# Start of Provided records
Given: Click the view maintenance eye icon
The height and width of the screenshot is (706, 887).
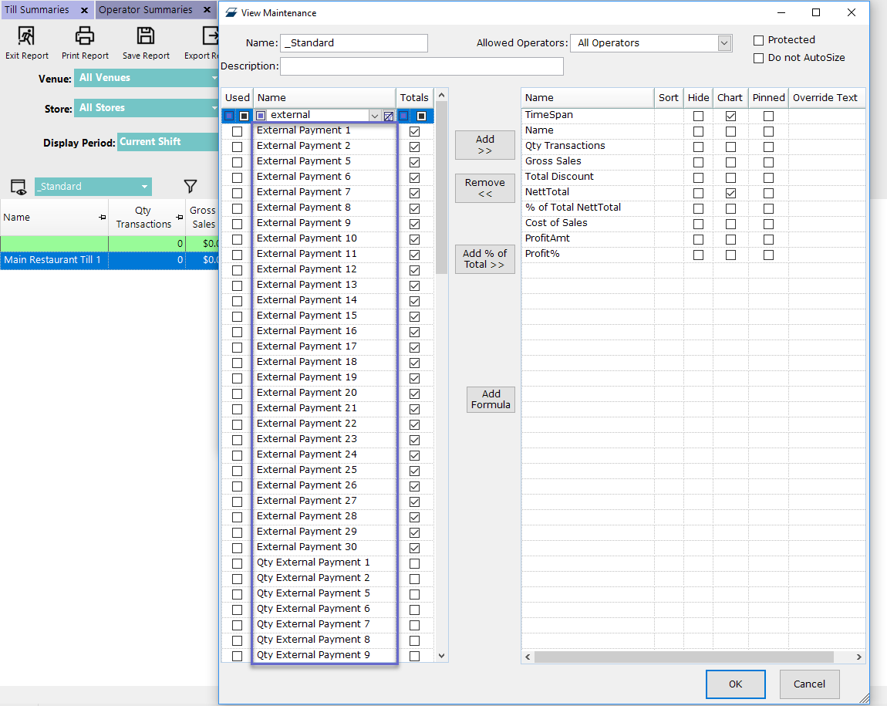Looking at the screenshot, I should click(18, 187).
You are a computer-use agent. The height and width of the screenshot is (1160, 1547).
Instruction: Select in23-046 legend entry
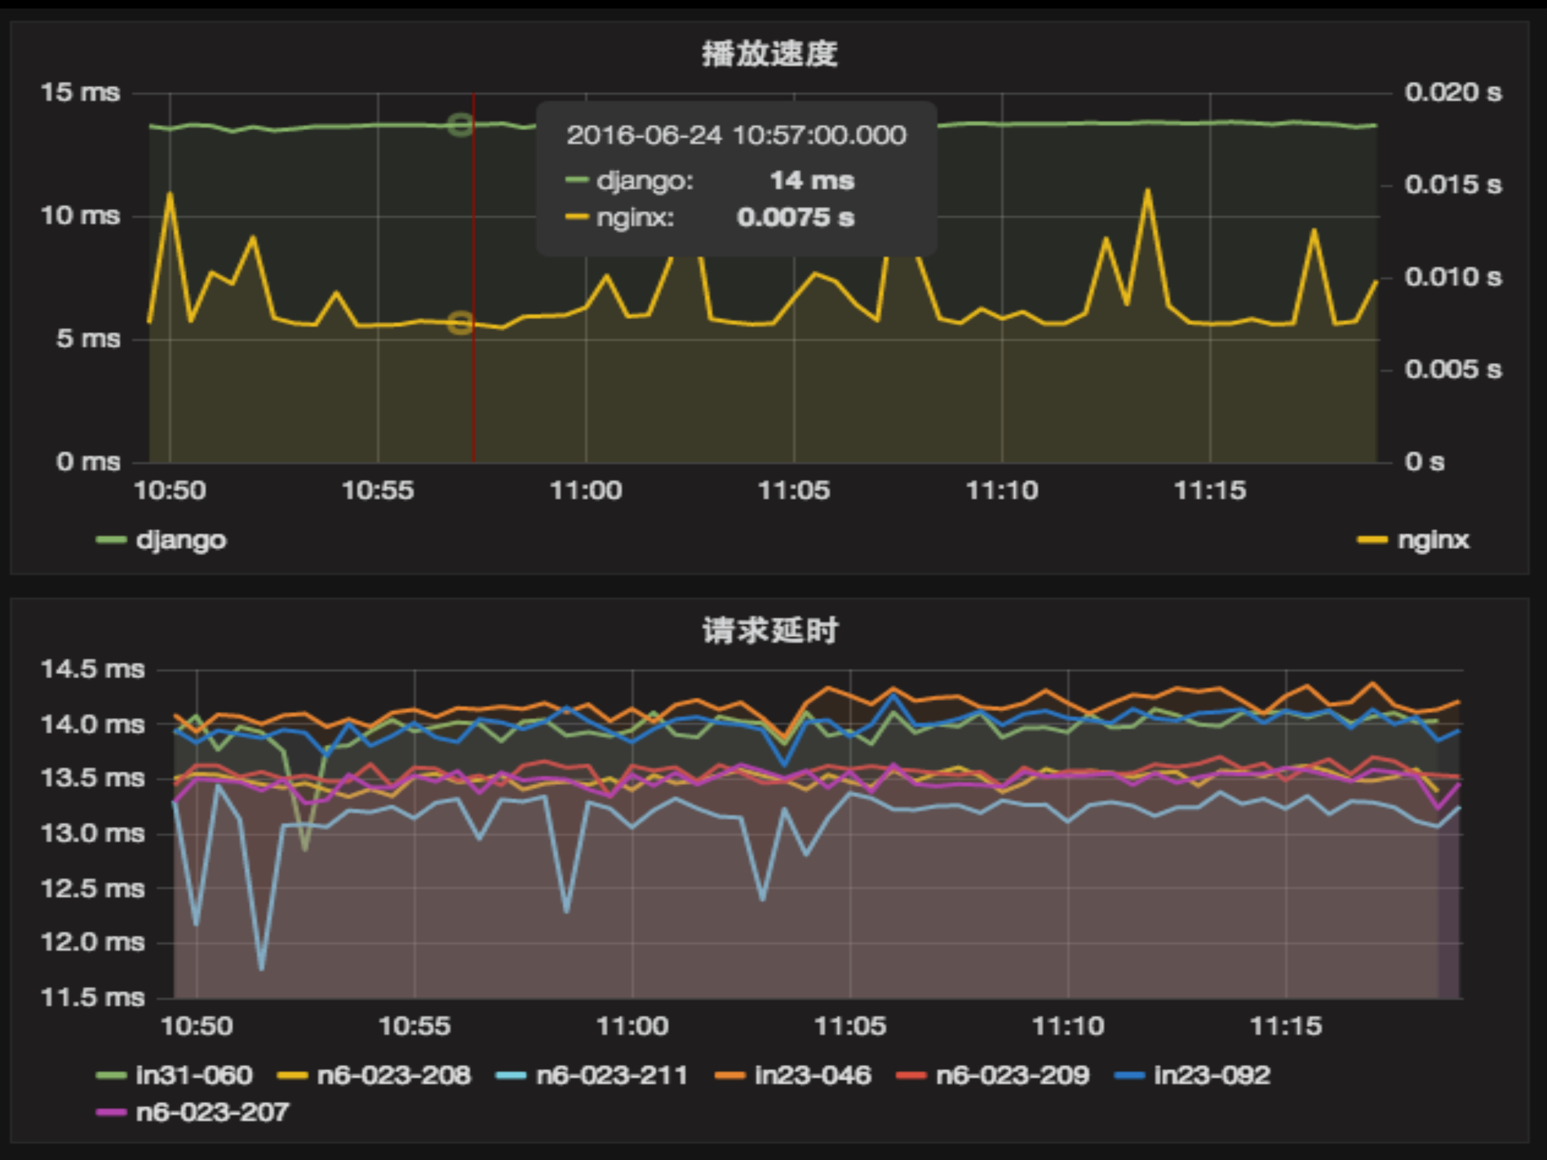pyautogui.click(x=813, y=1075)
# End of Provided records
• [The problem]
Copy every line of the records above without any changes, but leave out the pictures.

• [Reply]
Given: Click the view maintenance eye icon
The height and width of the screenshot is (706, 887).
Looking at the screenshot, I should click(18, 187).
You are a computer-use agent. The height and width of the screenshot is (1160, 1547).
Instruction: Select in23-046 legend entry
pyautogui.click(x=813, y=1075)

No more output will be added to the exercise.